Screenshot grounding data
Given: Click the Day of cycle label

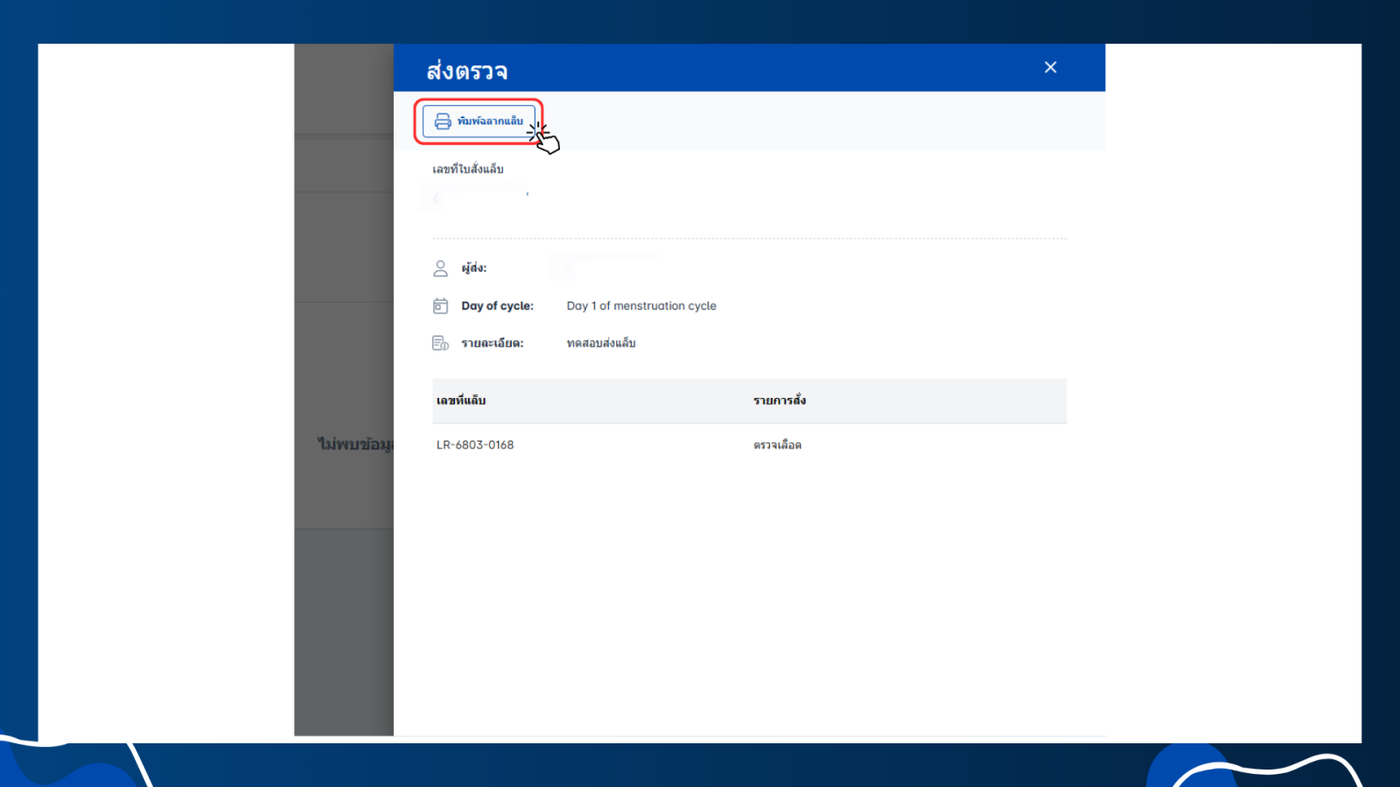Looking at the screenshot, I should pos(497,306).
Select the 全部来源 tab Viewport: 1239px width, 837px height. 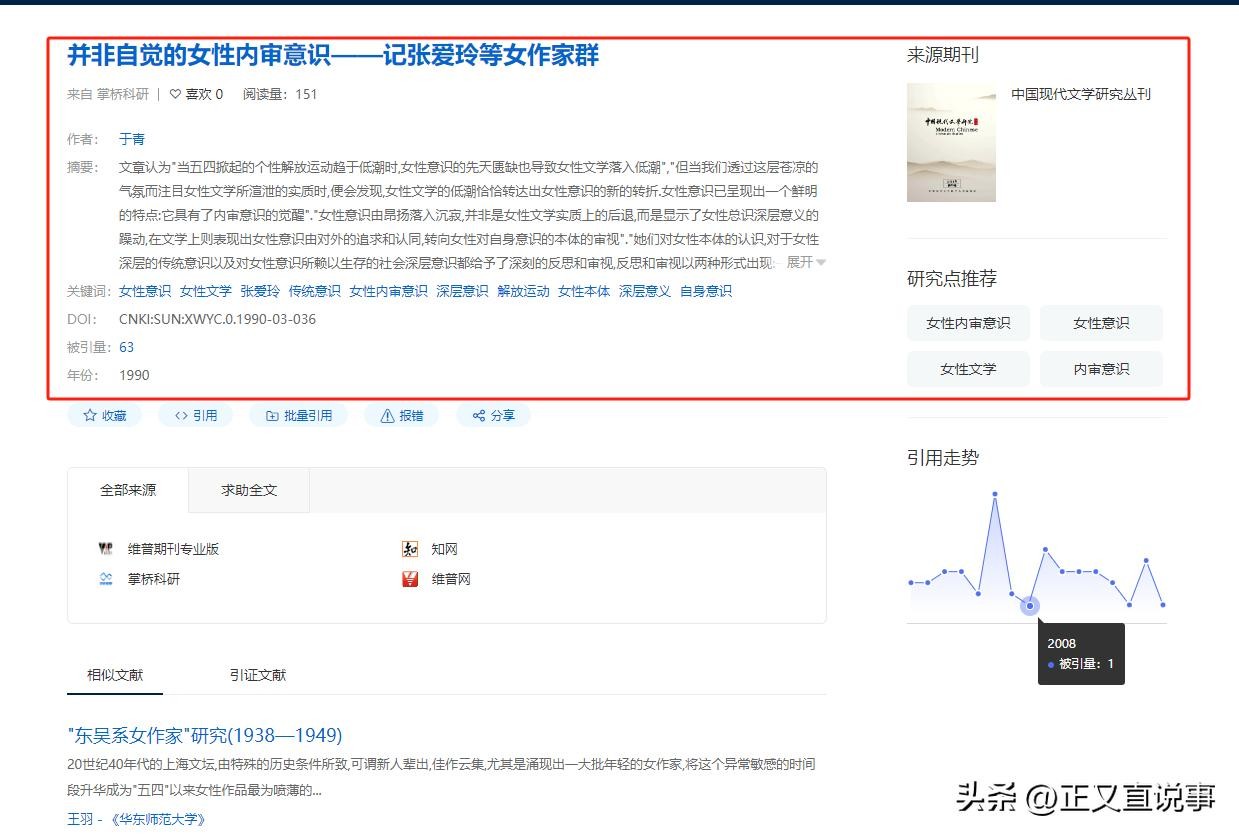click(x=128, y=490)
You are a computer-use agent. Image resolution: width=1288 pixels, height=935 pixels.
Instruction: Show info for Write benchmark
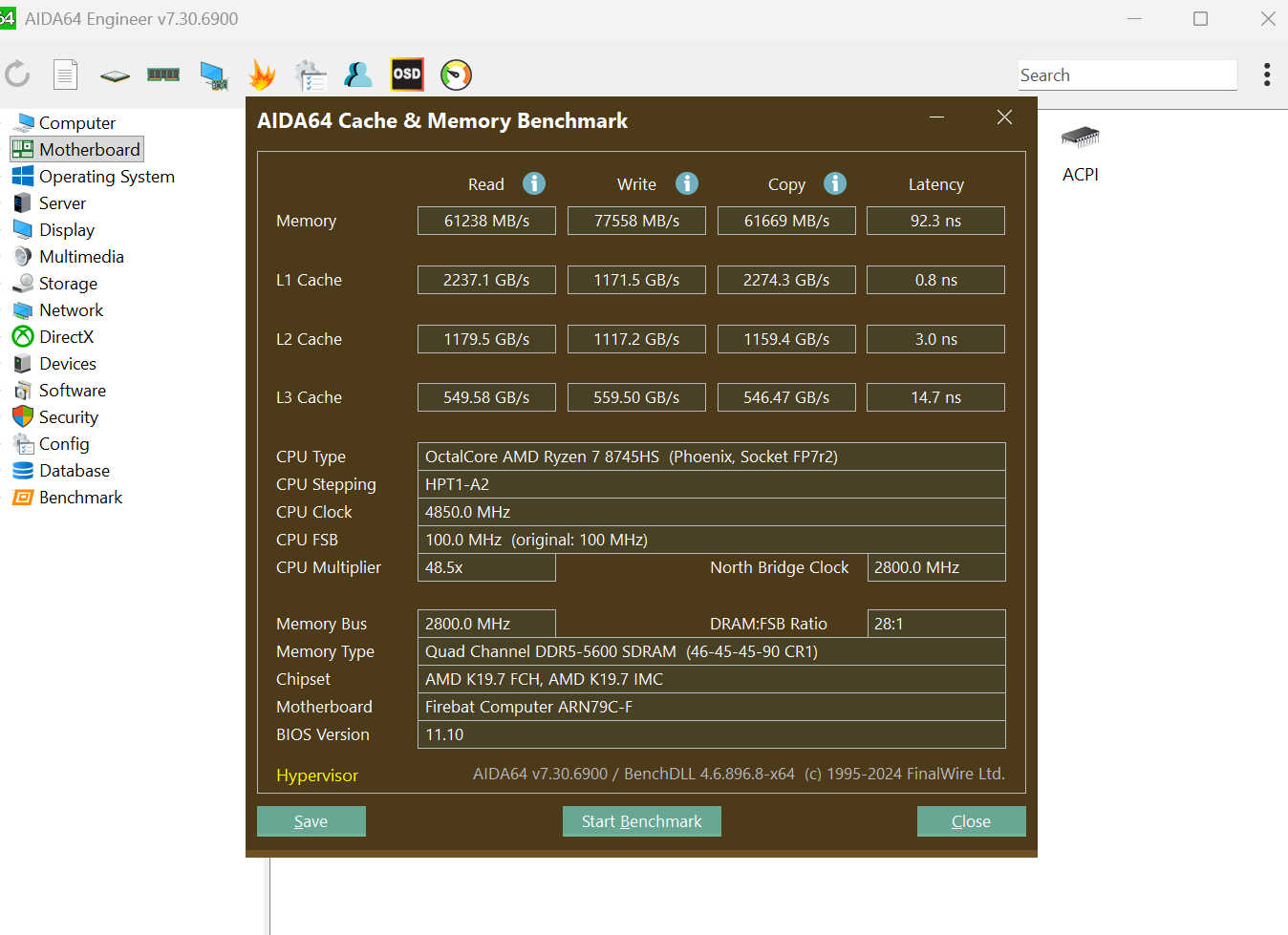pos(687,183)
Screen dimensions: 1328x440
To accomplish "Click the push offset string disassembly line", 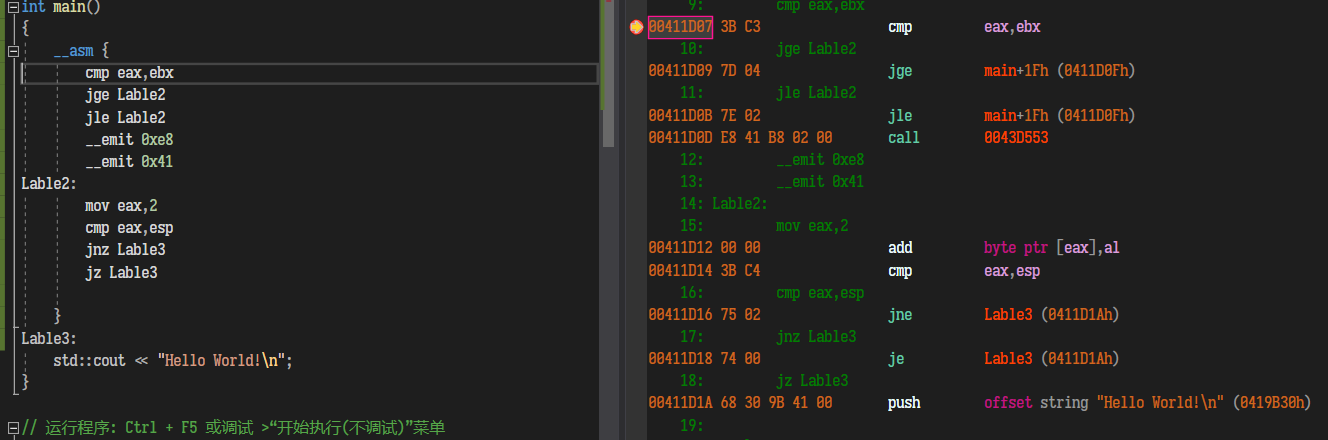I will click(1099, 403).
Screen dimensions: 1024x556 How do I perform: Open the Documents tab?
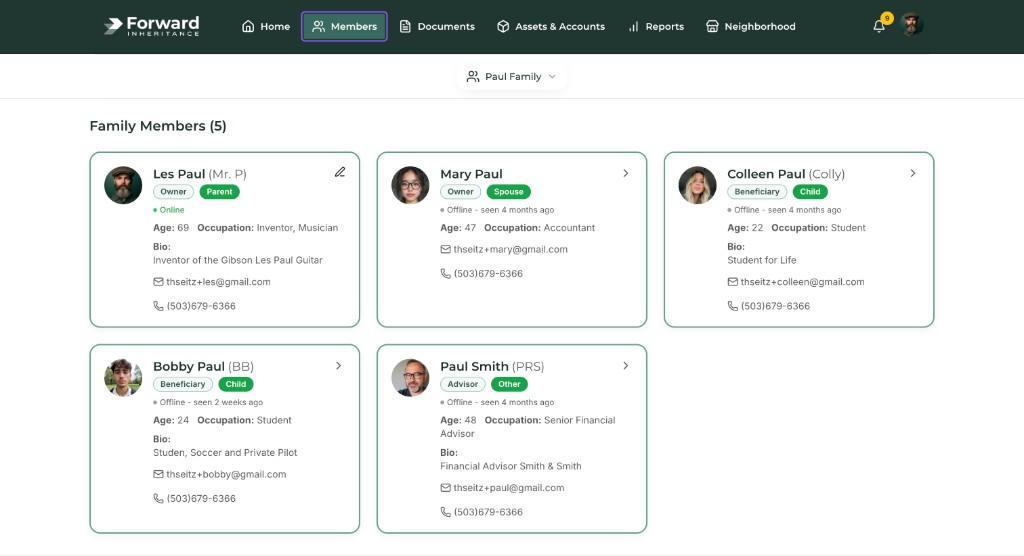[x=437, y=27]
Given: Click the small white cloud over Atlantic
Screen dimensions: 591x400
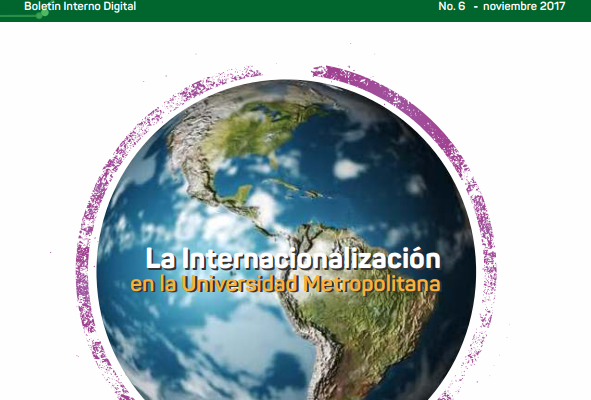Looking at the screenshot, I should pos(349,168).
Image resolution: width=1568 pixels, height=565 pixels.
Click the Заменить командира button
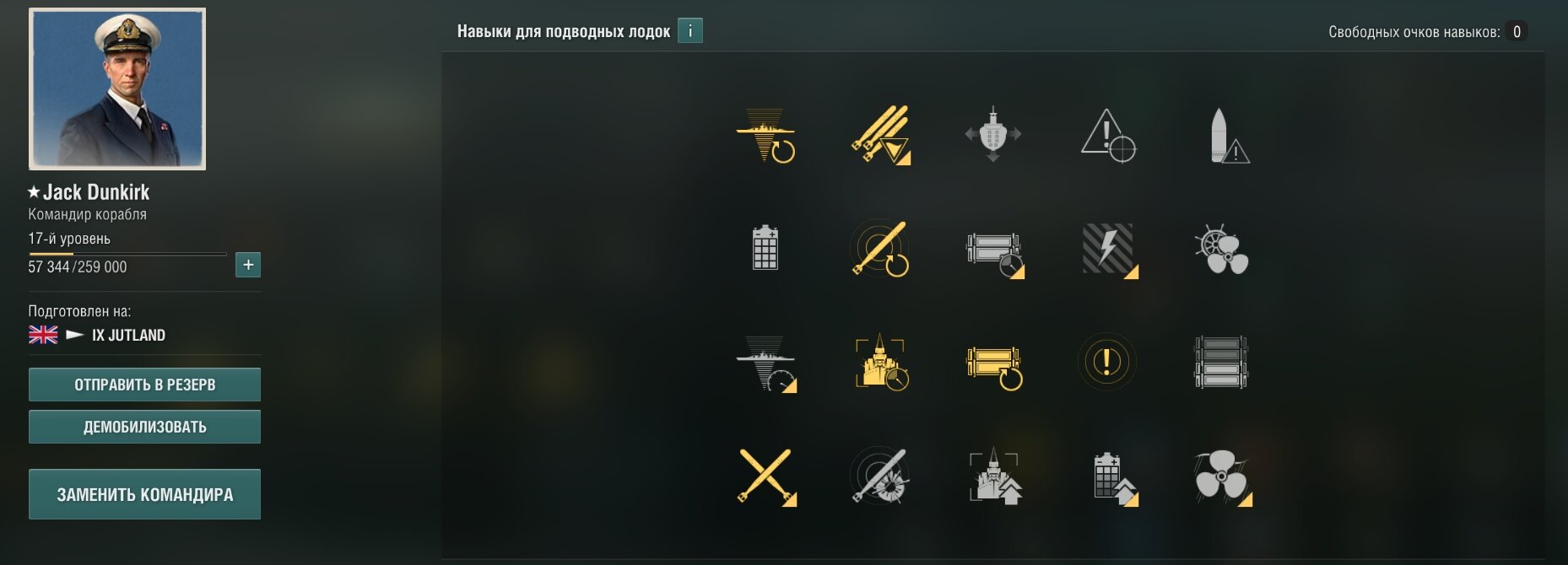coord(144,494)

### Description of the task
What is the number of lines above that contain "pixels"? Reply with that number only.

### Reply to the task
2